House unanimously votes to boost Secret Service protection for presidential and VP candidates
Washington — The House unanimously approved a bill on Friday that would bolster Secret Service protection for major presidential and vice presidential candidates, following the second apparent attempt on former President Donald Trump's life in two months.
The legislation would require the Secret Service director "to apply the same standards for determining the number of agents required to protect presidents, vice presidents and major presidential and vice presidential candidates," according to the bill's summary.
The final vote to pass the legislation was 405 to 0. The vote came as Republicans have voiced concerns about the Secret Service's protection of Trump after the attempt on his life in Pennsylvania in July and an apparent assassination attempt at his golf course in Florida over the weekend.
The legislation is separate from measures that would approve additional funding for the Secret Service, something Congress is also pursuing as it looks to fund the government before an Oct. 1 deadline. President Biden told reporters this week the Secret Service should receive all the resources it needs. The Biden administration last month asked Congress for special permission to increase spending on Secret Service in the weeks ahead, even if Congress only passes a short-term spending bill to avoid a government shutdown, multiple congressional and administration sources told CBS News.

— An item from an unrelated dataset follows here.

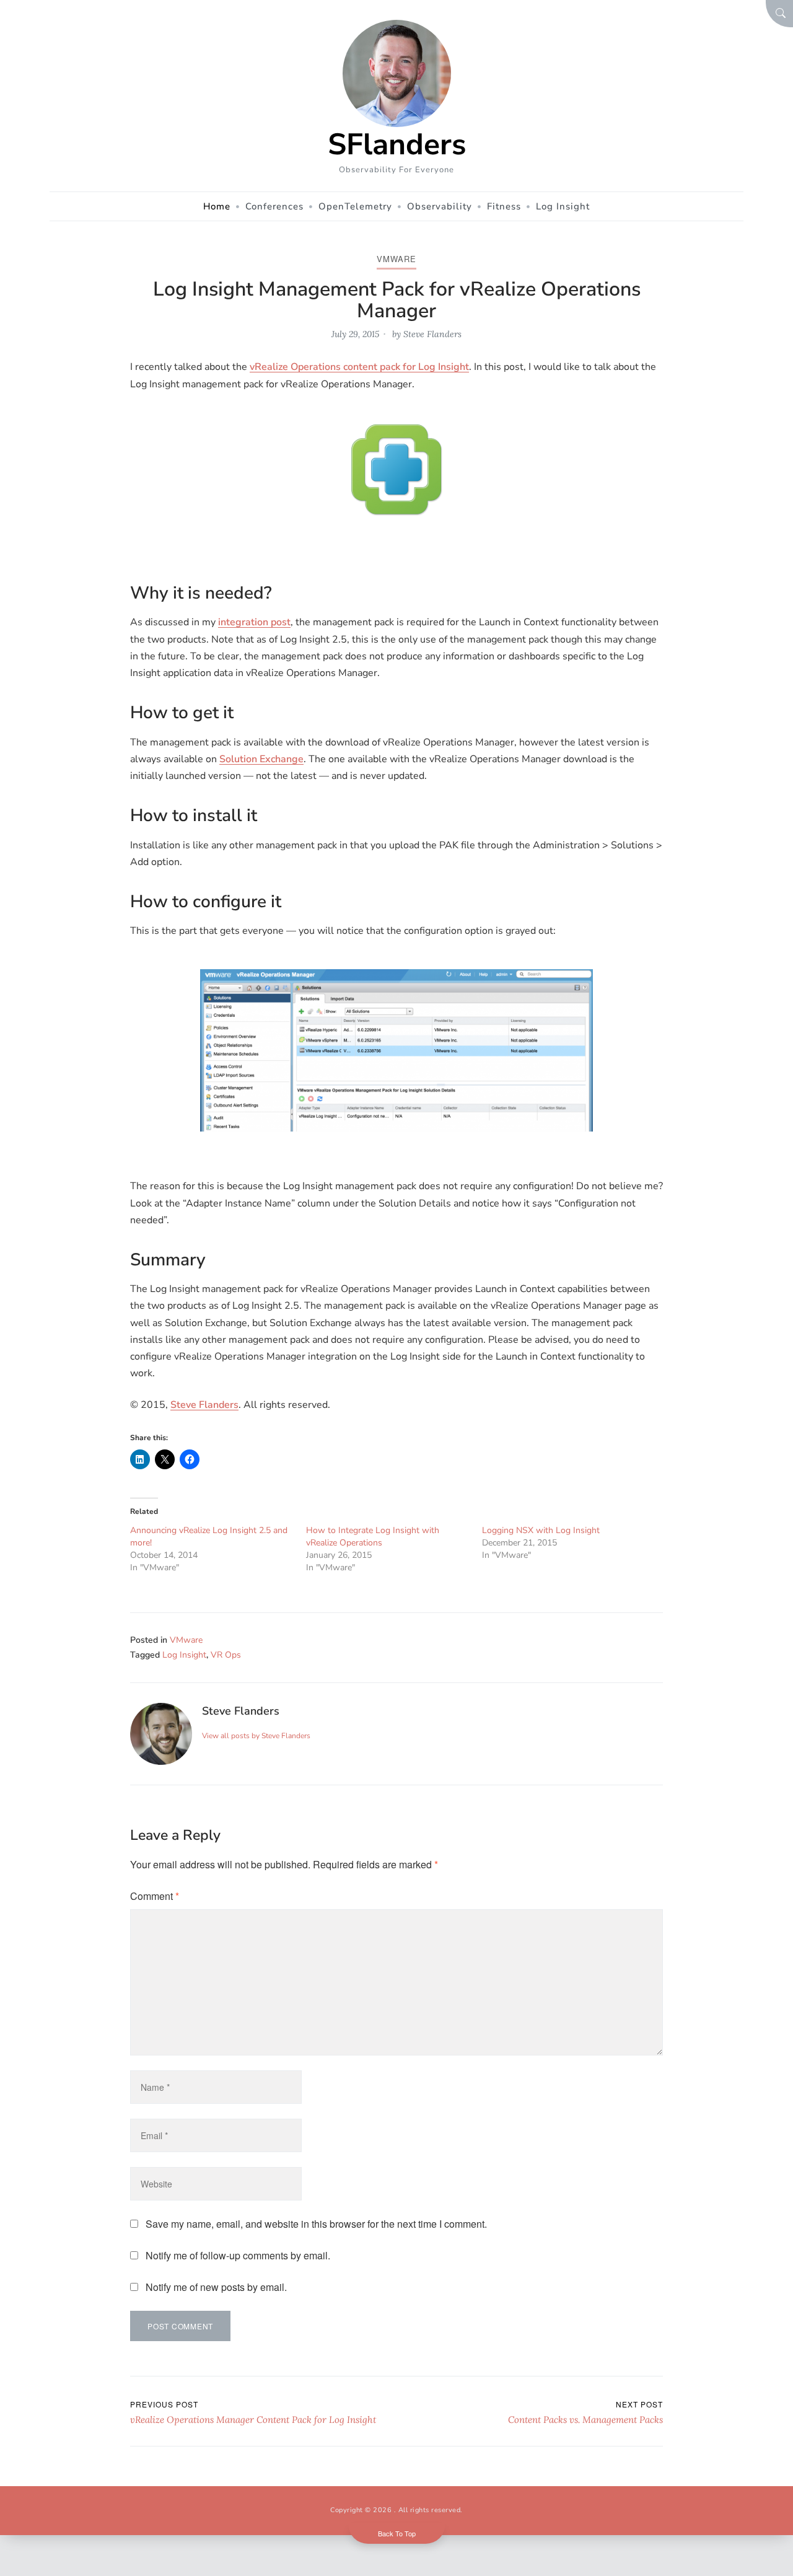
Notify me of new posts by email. (216, 2287)
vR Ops (226, 1655)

The House's Secret Service bill would still need to pass the Senate. The bill was introduced by a bipartisan group of House members from New York and New Jersey, spearheaded by Republican Rep. Mike Lawler and Democratic Rep. Ritchie Torres. They introduced the legislation after the first Trump assassination attempt at a rally in Butler, Pennsylvania, that wounded Trump and killed one attendee.
"Elections are determined at the ballot box, not by an assassin's bullet," Lawler said on the House floor Friday morning. "That these incidents were allowed to occur is a stain on our country. We have endured through a assassinations of political leaders including presidents. It is destructive to our country, it is destructive to our democracy, our constitutional republic, and it undermines the confidence that Americans have in their government and in the electoral process."
In a briefing with reporters about the July 13 attack later Friday, Acting Secret Service Director Ronald Rowe said Trump has had the same security as a sitting president since the Pennsylvania attack.
"We've been doing that since July 13," Rowe said. "What I can tell you is that when I say the highest levels of Secret Service protection, the former president is getting tactical assets, he's getting everything that the current president has with respect to Secret Service assets."
Before the House vote, Torres said the difference between an attempted assassination and a completed one on July 13 was "luck," not the Secret Service.
"Hoping for the best or lucking out is not a policy prescription for protecting a president or presidential candidate," Torres said.
Democratic Rep. Jerry Nadler of New York said Republicans are ignoring a simple common denominator of every successful assassination attempt of a U.S. president, as well as multiple attempted assassinations.
"In every single one of these events, the weapon used was a gun," Nadler said on the House floor. "The fact is that the work of the Secret Service is made infinitely more difficult by our lax gun laws."
Republican Rep. Jim Jordan of Ohio claimed Nadler and Democrats are blaming Trump for what happened.
"They cannot help themselves. It's ridiculous," Jordan said.
Jordan said the legislation will help both Trump and Vice President Kamala Harris.
"That's what we want in America," Jordan said.